Would you transcribe each entry exactly as it stands, omitting the pictures?

= = = = = = =

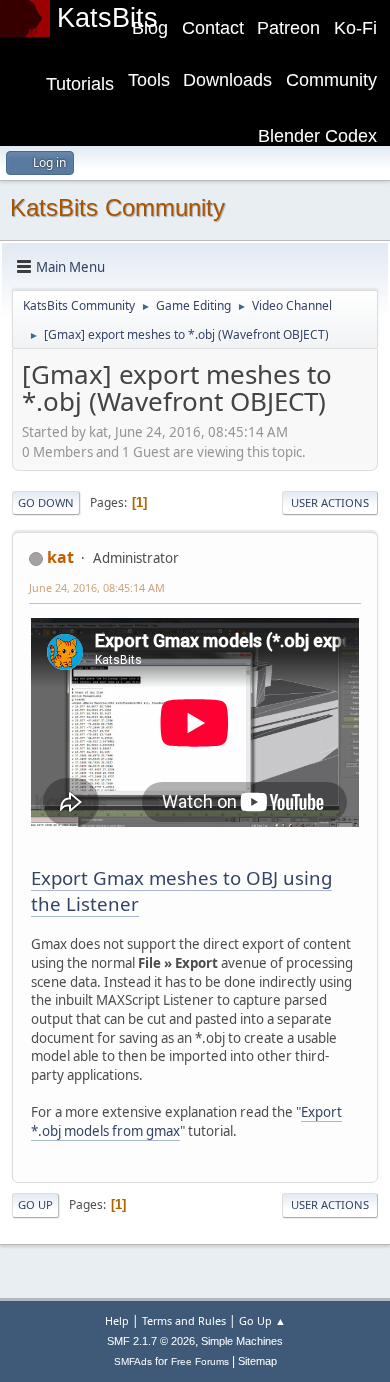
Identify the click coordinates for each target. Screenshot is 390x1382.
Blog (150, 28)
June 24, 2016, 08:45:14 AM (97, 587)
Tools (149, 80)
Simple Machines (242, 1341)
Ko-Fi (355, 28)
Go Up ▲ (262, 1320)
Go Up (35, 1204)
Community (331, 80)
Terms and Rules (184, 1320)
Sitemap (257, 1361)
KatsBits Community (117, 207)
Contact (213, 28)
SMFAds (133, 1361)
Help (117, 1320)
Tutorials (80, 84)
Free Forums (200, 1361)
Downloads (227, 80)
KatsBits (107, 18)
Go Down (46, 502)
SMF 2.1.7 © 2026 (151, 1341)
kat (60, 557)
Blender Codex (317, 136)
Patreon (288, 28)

= = = = = = =

## EXERCISE OUTPUT
Identify the click coordinates for each target. Screenshot is 390x1382.
Blog (150, 28)
June 24, 2016, 08:45:14 AM (97, 587)
Tools (149, 80)
Simple Machines (242, 1341)
Ko-Fi (355, 28)
Go Up ▲ (262, 1320)
Go Up (35, 1204)
Community (331, 80)
Terms and Rules (184, 1320)
Sitemap (257, 1361)
KatsBits Community (117, 207)
Contact (213, 28)
SMFAds (133, 1361)
Help (117, 1320)
Tutorials (80, 84)
Free Forums (200, 1361)
Downloads (227, 80)
KatsBits (107, 18)
Go Down (46, 502)
SMF 2.1.7 © 2026 (151, 1341)
kat (60, 557)
Blender Codex (317, 136)
Patreon (288, 28)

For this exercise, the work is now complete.